By Christopher Collier, Guest Writer for the MAS
Educators and civic leaders founded the Museum of Arts and Sciences in 1956, envisioning the expansion and enrichment of the educational opportunities available to Bibb County school children. While the Museum has expanded from a single rented room to a state-of-the-art, 50,000 square foot facility spanning 14-acres, its past is not too dissimilar to its present. 64 years after its founding, a commitment to education remains one of the organization’s core values:
COMMITMENT TO EDUCATION
“The Museum believes that exposure to the real thing—actual works of art, live animals, and three-dimensional natural and scientific objects, as well as hands-on opportunities to explore nature and humankind’s impact upon it—are key to developing knowledge of and appreciation for the world in which we live.
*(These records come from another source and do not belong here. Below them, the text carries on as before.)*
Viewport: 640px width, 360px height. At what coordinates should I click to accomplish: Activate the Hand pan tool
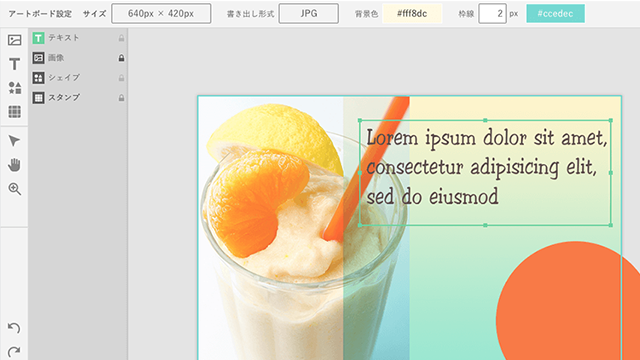[x=14, y=165]
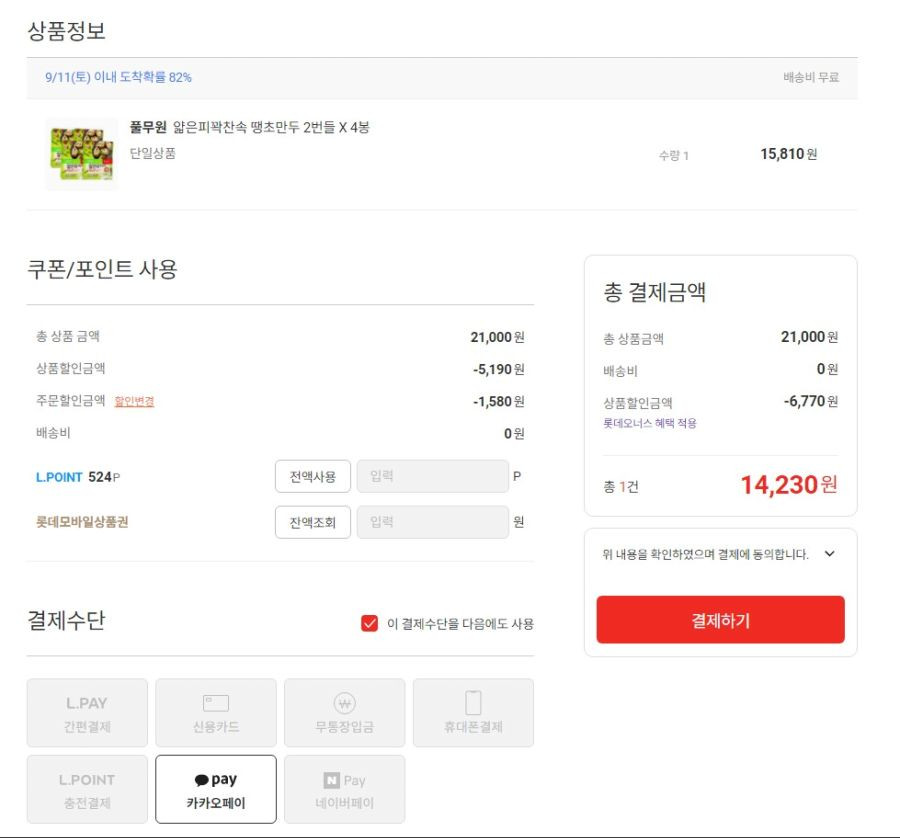900x838 pixels.
Task: Select the L.POINT 충전결제 payment tile
Action: [x=87, y=789]
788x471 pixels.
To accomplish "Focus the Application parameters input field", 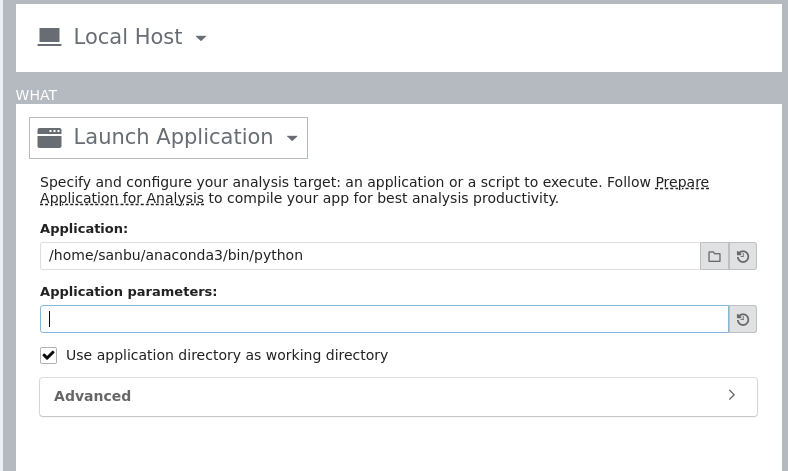I will coord(384,319).
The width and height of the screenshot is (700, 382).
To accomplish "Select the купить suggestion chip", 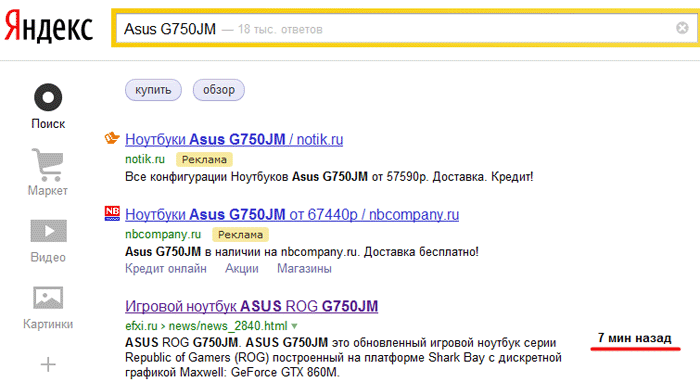I will point(153,90).
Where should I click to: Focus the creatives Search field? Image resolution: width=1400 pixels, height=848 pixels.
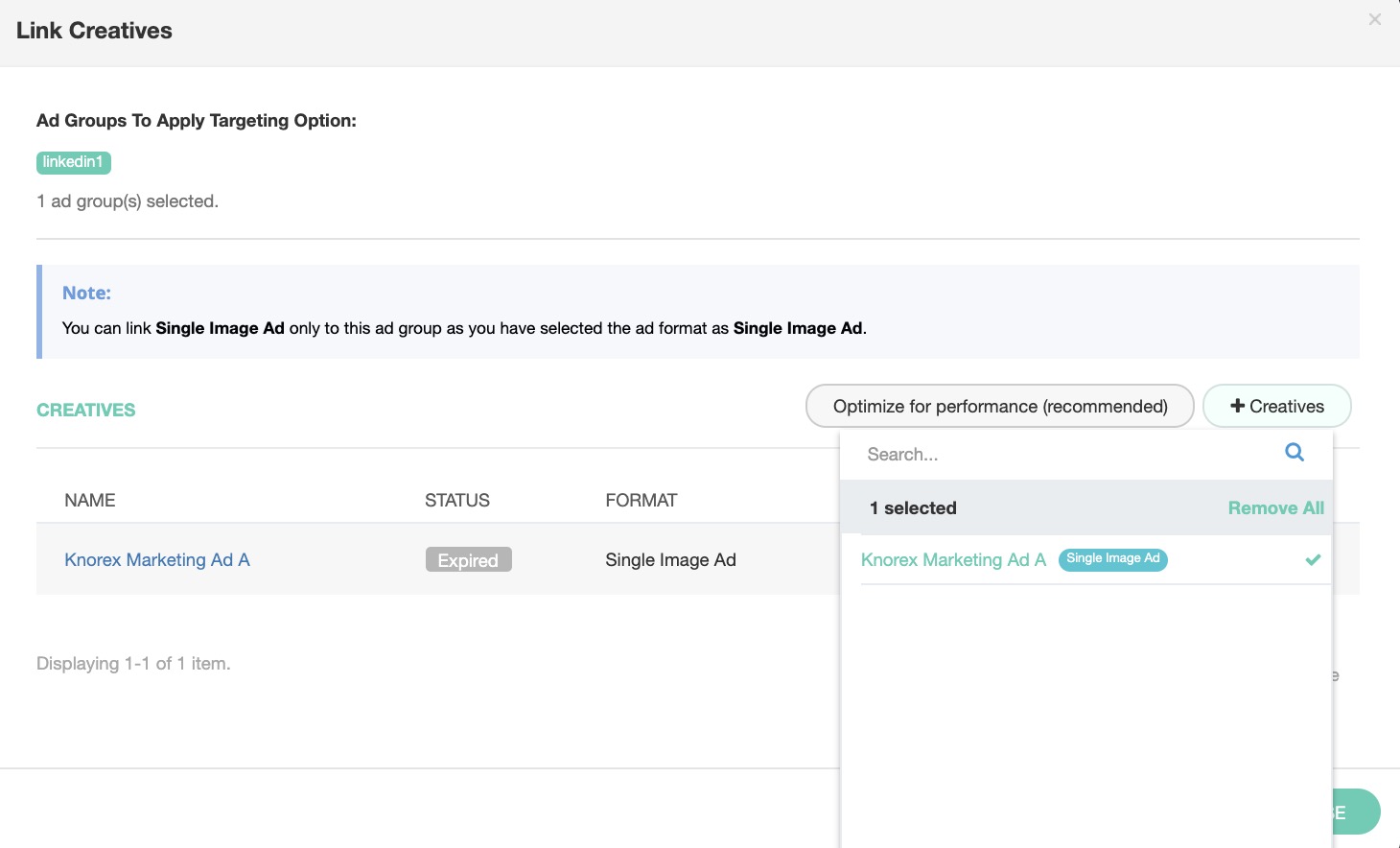tap(1064, 454)
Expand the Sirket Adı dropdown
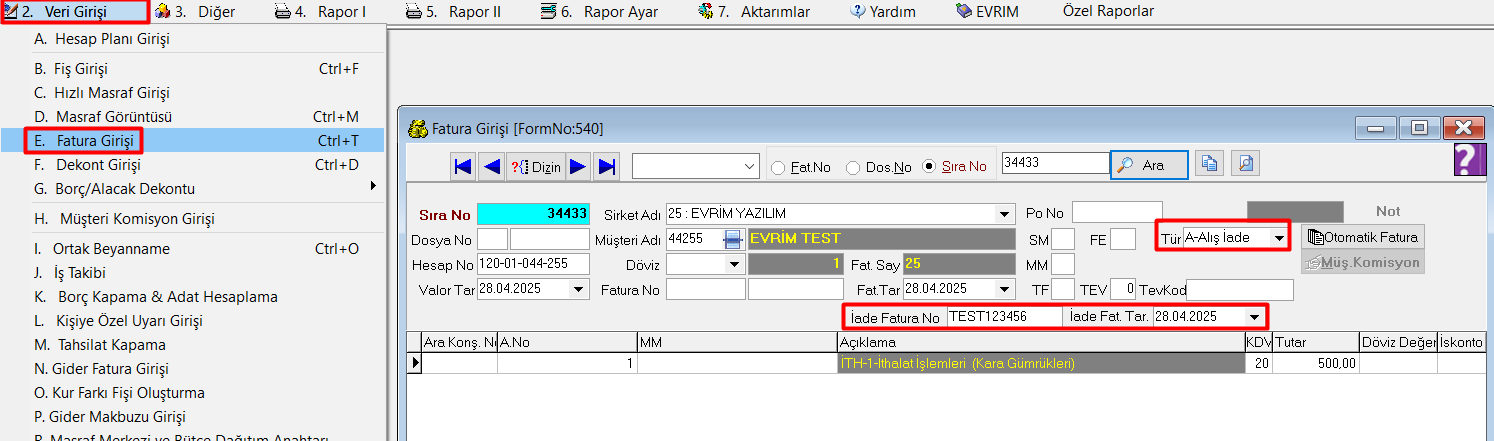This screenshot has height=441, width=1494. tap(1004, 214)
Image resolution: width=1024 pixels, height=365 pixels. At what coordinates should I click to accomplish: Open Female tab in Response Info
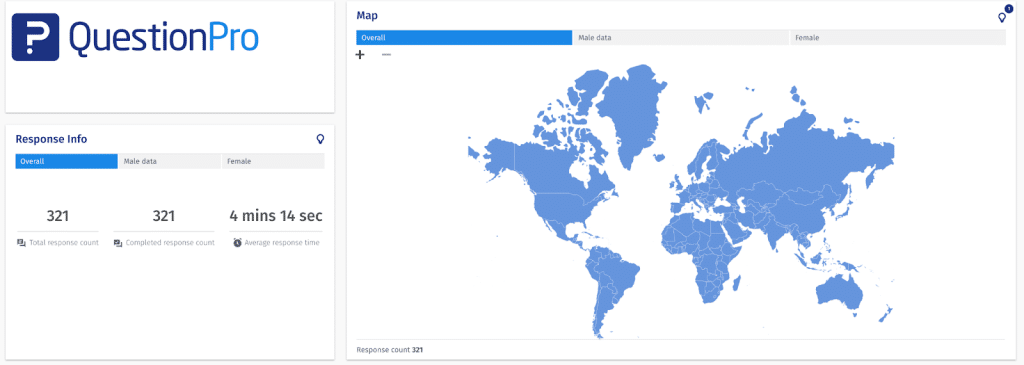pyautogui.click(x=273, y=161)
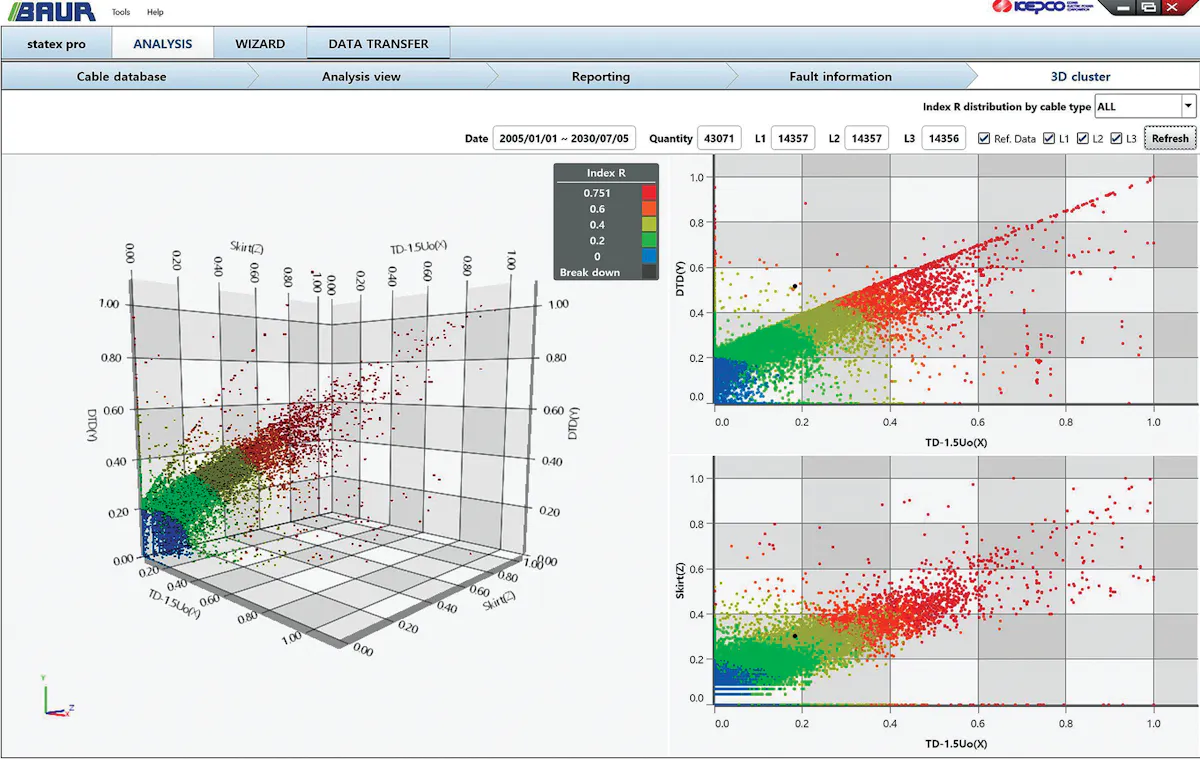The width and height of the screenshot is (1200, 759).
Task: Click the KEPCO logo icon
Action: click(x=1042, y=8)
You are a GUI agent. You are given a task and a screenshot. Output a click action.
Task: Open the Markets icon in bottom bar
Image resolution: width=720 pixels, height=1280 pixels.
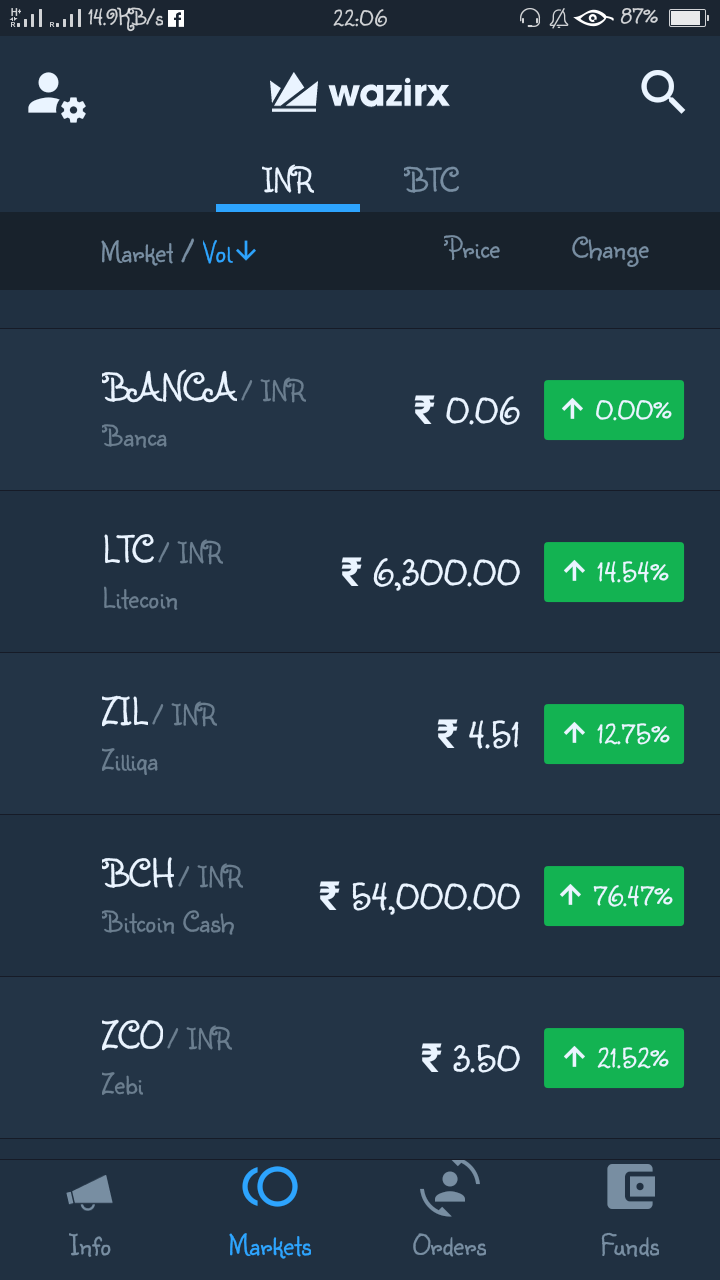pos(270,1187)
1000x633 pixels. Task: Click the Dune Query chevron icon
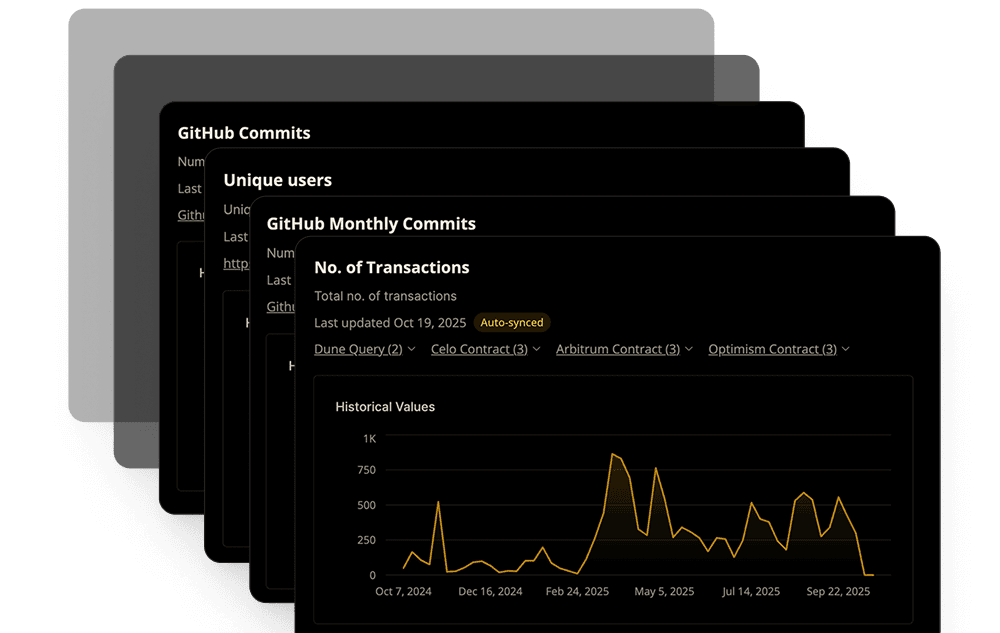(x=409, y=349)
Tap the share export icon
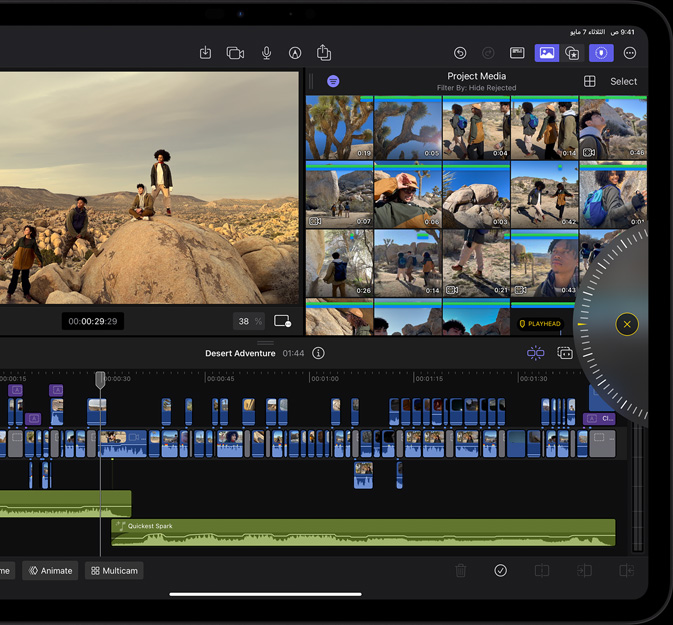 point(324,53)
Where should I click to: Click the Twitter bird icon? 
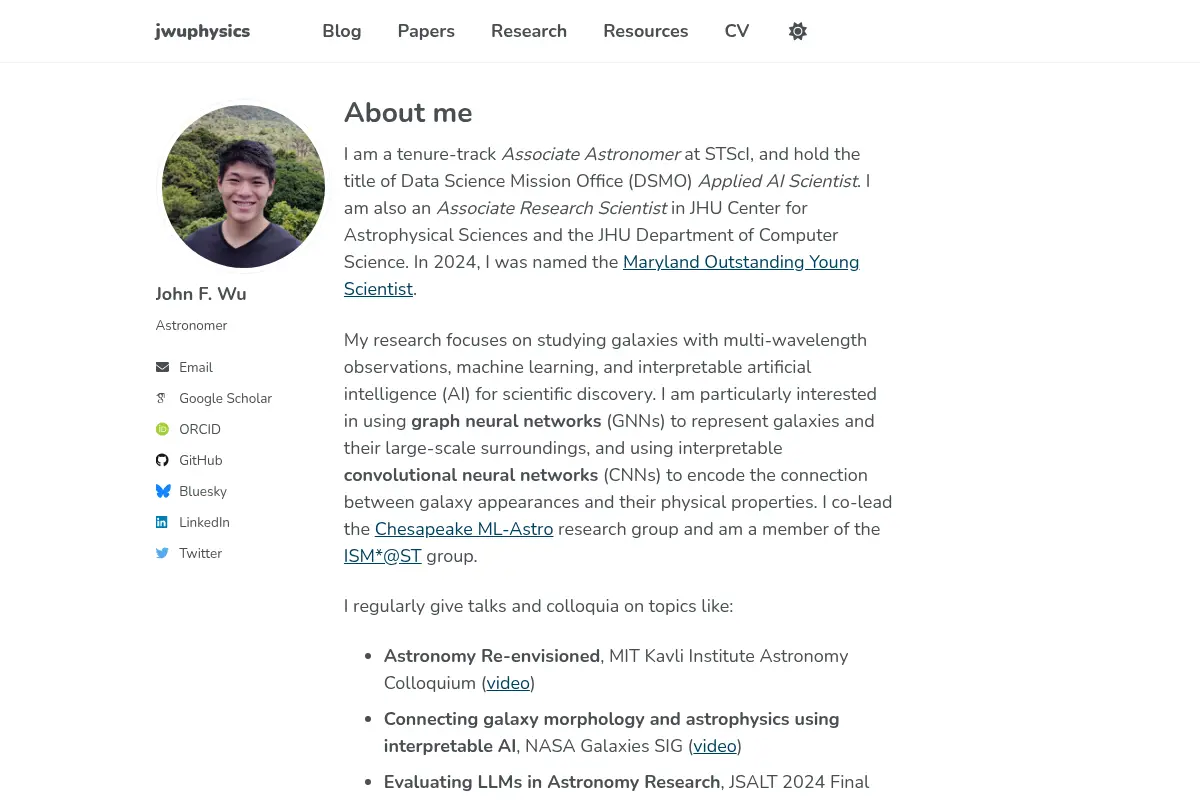pyautogui.click(x=162, y=553)
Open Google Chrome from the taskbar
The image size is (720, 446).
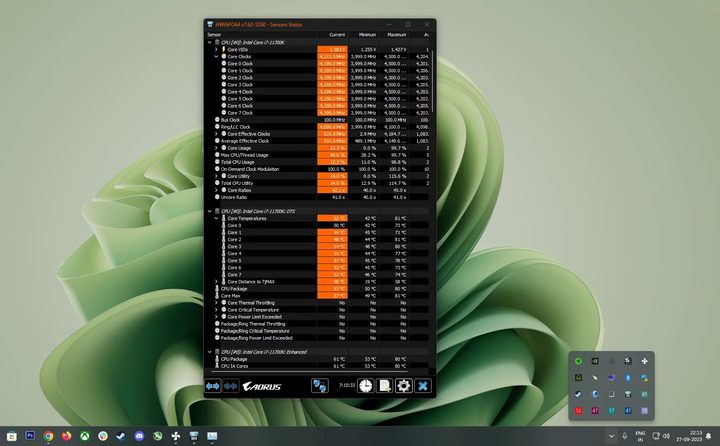[x=48, y=436]
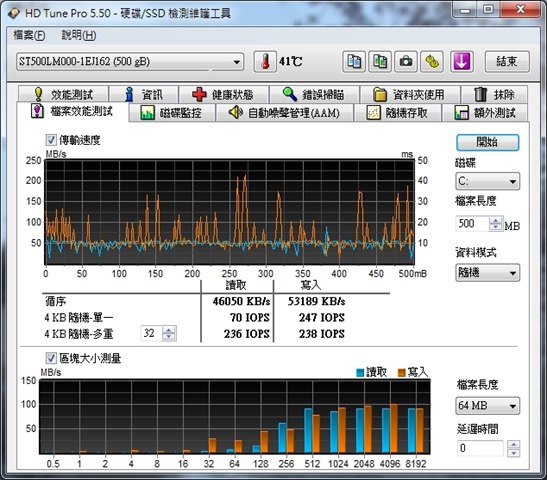This screenshot has width=547, height=480.
Task: Expand the 磁碟 C: drive dropdown
Action: coord(487,181)
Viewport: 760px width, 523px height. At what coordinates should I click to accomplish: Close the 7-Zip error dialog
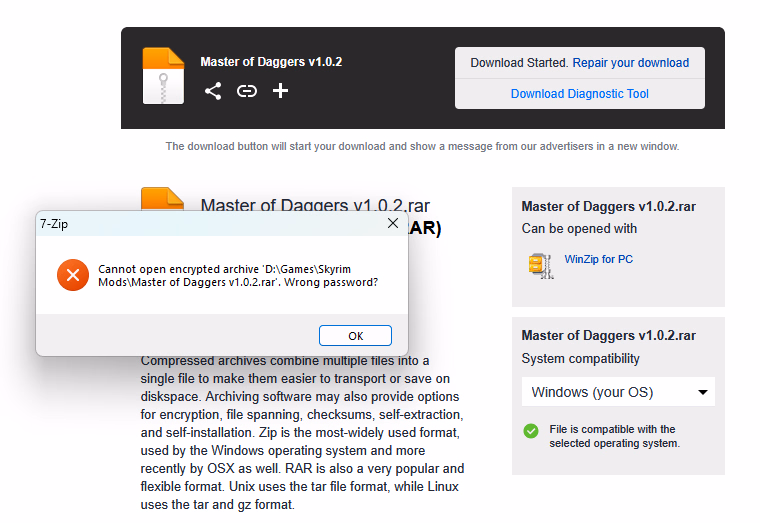pyautogui.click(x=393, y=224)
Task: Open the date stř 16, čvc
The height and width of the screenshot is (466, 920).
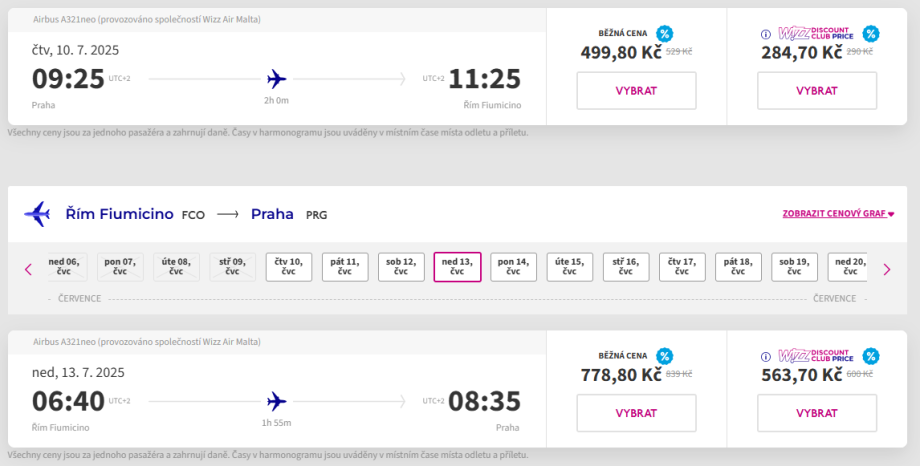Action: pos(626,267)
It encourages children, adults, and families alike to pursue life-long learning.” |
For the last three months, we’ve witnessed the MAS’ commitment to impacting Central Georgia education first hand. The museum worked with Woodfield Academy and Stratford Academy to create customized field trips that met educators' and students' educational needs. Pushing its commitment to STEAM education forward, the MAS also revamped the Mark Smith Planetarium, acquired Science On a Sphere®, fostered relationships with regional collectors, and continued to pack its mini zoo with critters native to Georgia and beyond.
During the last three months, we’ve learned that the museum’s educational impact is just beginning. Much like the MAS’ SAL Class 5CC Caboose #5236, which accumulated an estimated 1.9 million miles in its forty-one year lifetime, the Museum of Arts and Sciences is now a regional powerhouse delivering a special kind of good—educational enrichment. Not even the global pandemic that is COVID-19 could halt these efforts.
As the Museum of Arts and Sciences rounds its first lap of the 2020s, its staff members reflect on how they hope to impact education in the future. Paul Fisher, MAS Curator of Science, intends to educate Central Georgia about the sky's hidden beauty.
“I would like for people of all ages to understand that the city sky of today is a poor substitute for the skies viewed by our grandparents as children,” Fisher said. “Commercial imperatives have destroyed a major source of beauty that would have been available to them 100 years ago. The sky that shaped our cultures for thousands of years is now unavailable. It motivated such things as the development of calendars and mathematics. Infinity has been hidden. When it comes to viewing the sky, dystopia is here. I want to empower children and adults that might want to reverse this aspect of modernity. And that in a democracy, they have that power.”
Sharron Cornacchione, MAS Curator of Living Programs, has her sights set on raising awareness and understanding about the animals that roam our planet.
“I hope that my greatest educational impact will be [that] we learn, and then we understand,” Cornacchione said. “The more we understand about animals, the more we will all be able to work together to help protect this amazing planet.”
Kristy Edwards, MAS Curator of Art, aims to impact Central Georgia one brushstroke at a time.
“[My goal is] that at least one or two people discover their capacity to generate this magic of art,” Edwards said.
Susan Mays, MAS Director of Programs, said her goal has never changed.
“Early in my museum education career, I read something in an article about training historical interpretive staff at Colonial Williamsburg—’Put there a spark,’” Mays said. “The idea of putting a spark of excitement, of curiosity, of a desire to know more, a desire to grow, a desire to change – with the hope that the spark will ignite a fire and change that person in some way and, perhaps, eventually lead them to change the world, even if only a small bit at a time. That has always been my goal and purpose. It is how I approach training staff, writing labels, designing school programs, presenting public programs, everything that I do.”